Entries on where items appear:
——————
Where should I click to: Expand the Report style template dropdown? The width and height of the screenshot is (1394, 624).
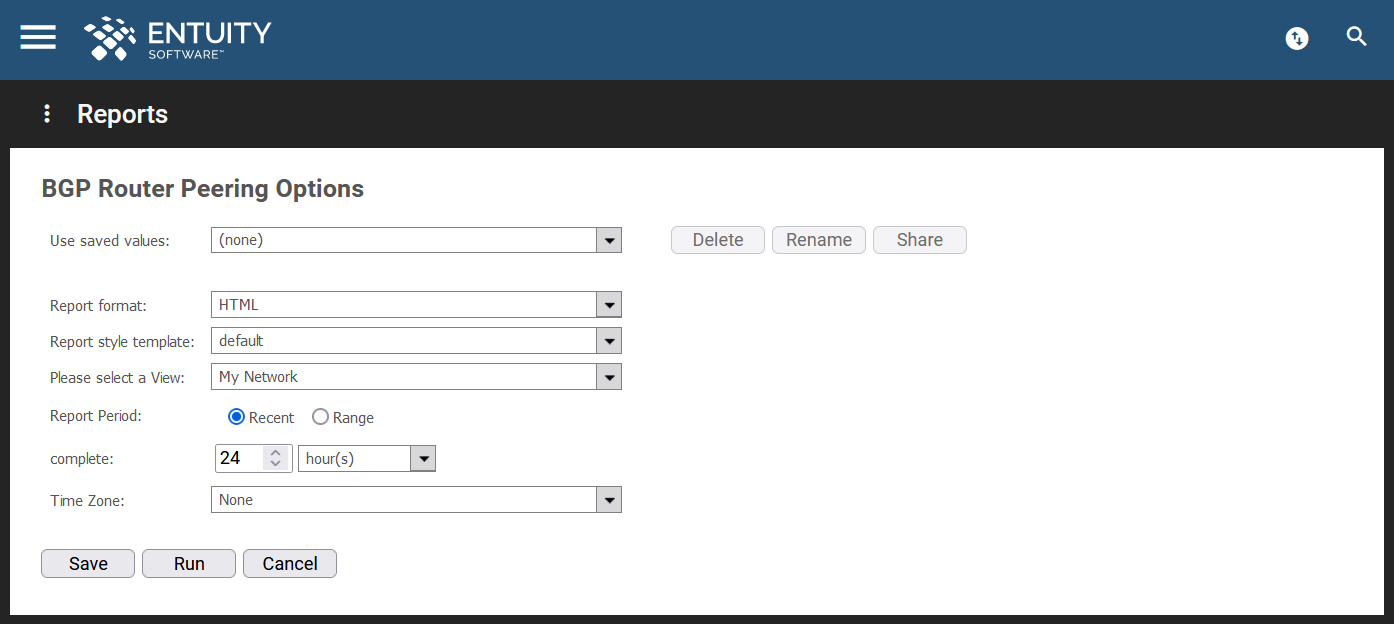[416, 341]
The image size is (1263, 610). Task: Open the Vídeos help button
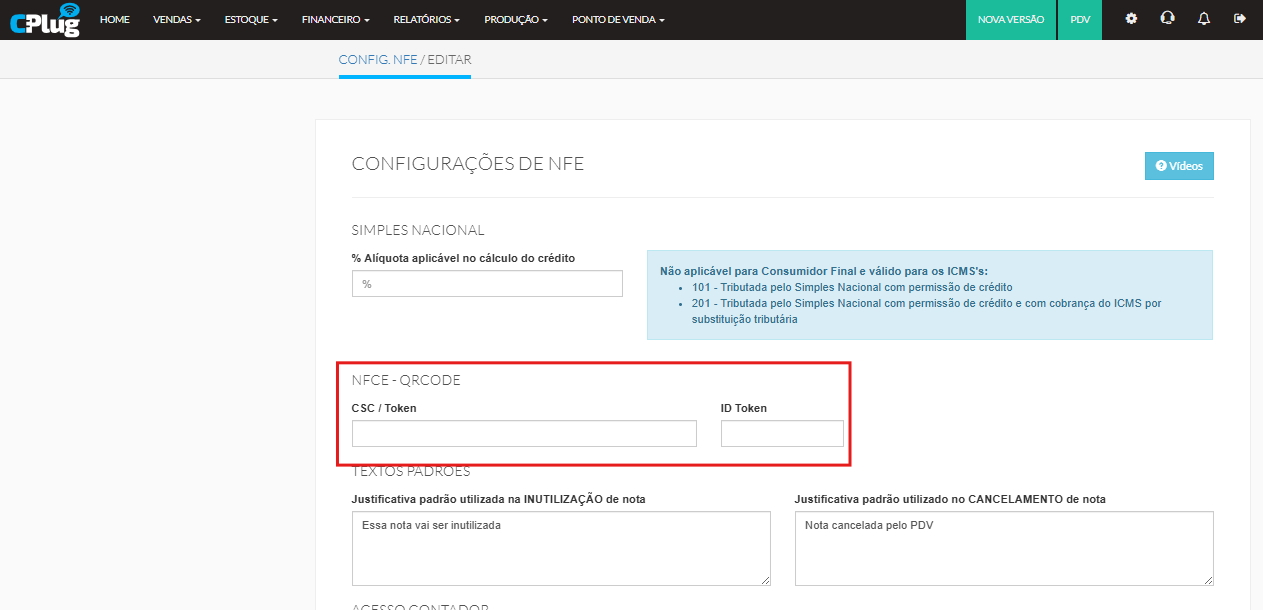point(1178,166)
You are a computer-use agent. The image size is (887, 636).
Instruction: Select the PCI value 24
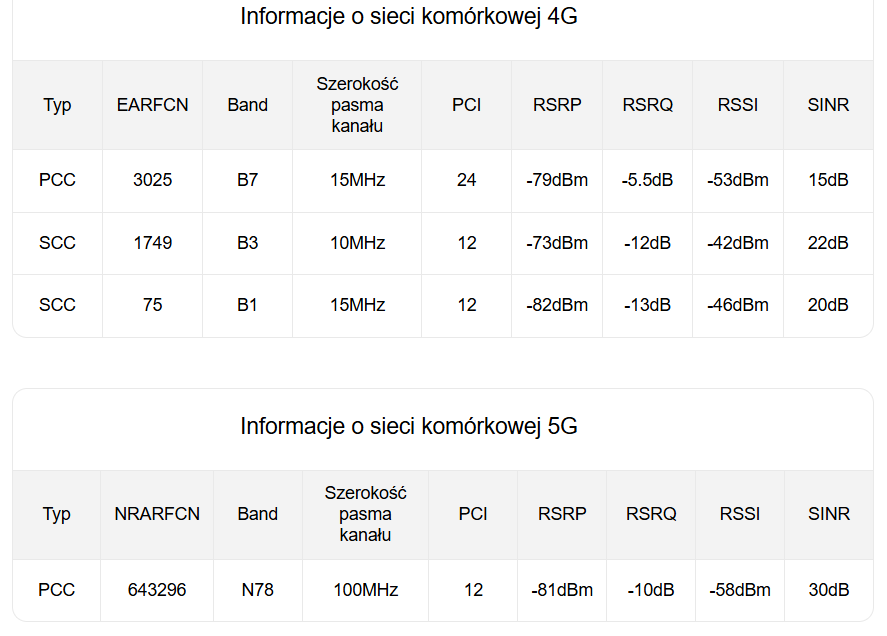467,181
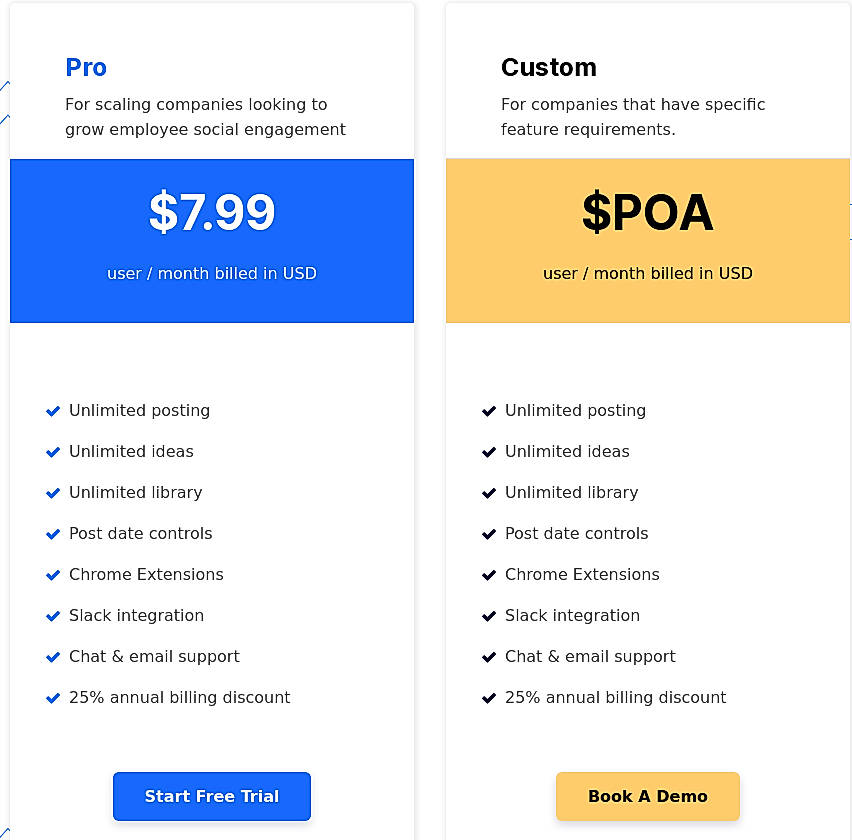Click the Start Free Trial button
This screenshot has height=840, width=852.
coord(212,796)
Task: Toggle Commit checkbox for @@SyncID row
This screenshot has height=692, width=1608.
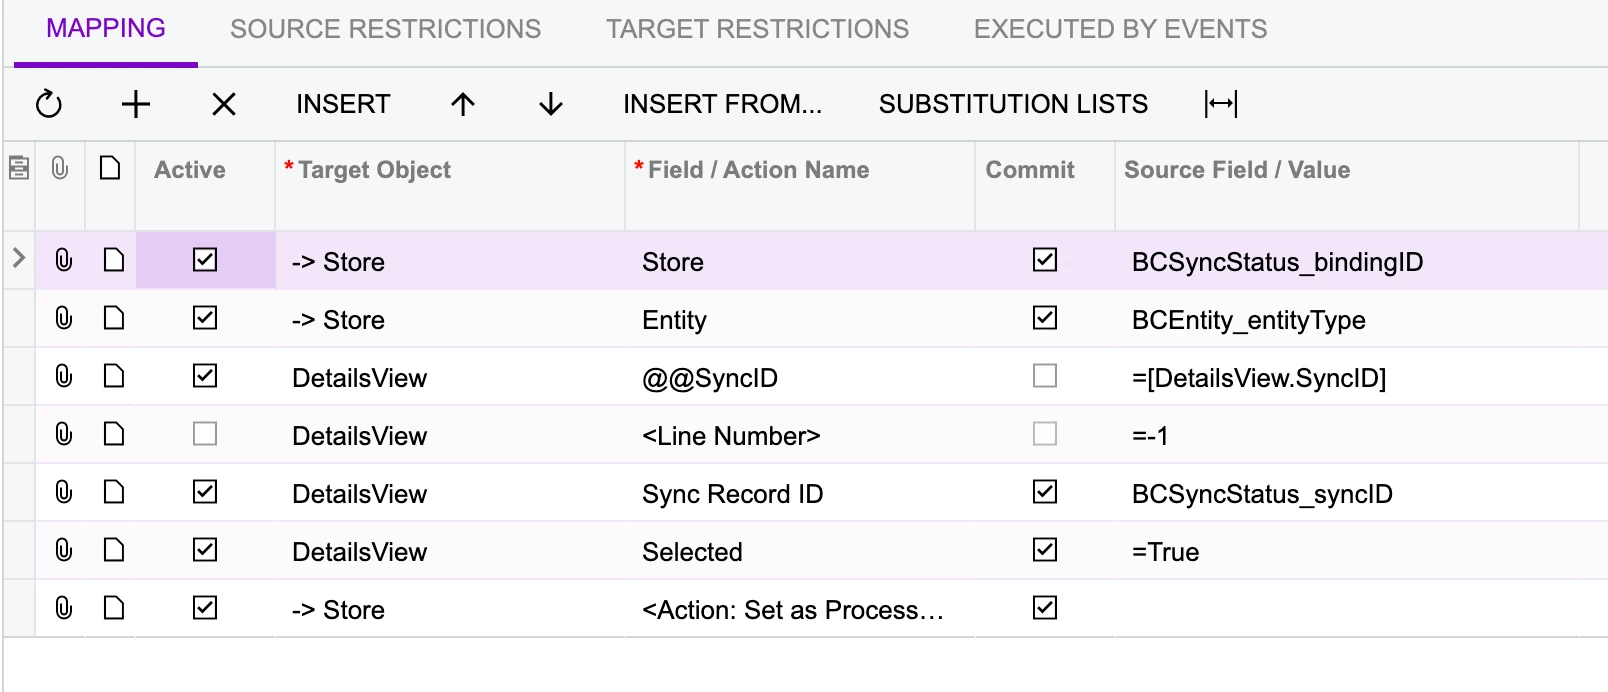Action: pyautogui.click(x=1045, y=376)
——————
Work instructions:
Copy every line of the data above word for word, omitting the pictures.

Response to the exercise:
Where should I click to: Expand the Report style template dropdown? The width and height of the screenshot is (1394, 624).
[416, 341]
The image size is (1263, 610). Task: Open the Vídeos help button
point(1178,166)
You are a computer-use agent. The image size is (887, 636).
Instruction: Select the PCI value 24
467,181
Click the Start Free Trial button
This screenshot has height=840, width=852.
coord(212,796)
Task: Toggle Commit checkbox for @@SyncID row
This screenshot has height=692, width=1608.
Action: pyautogui.click(x=1045, y=376)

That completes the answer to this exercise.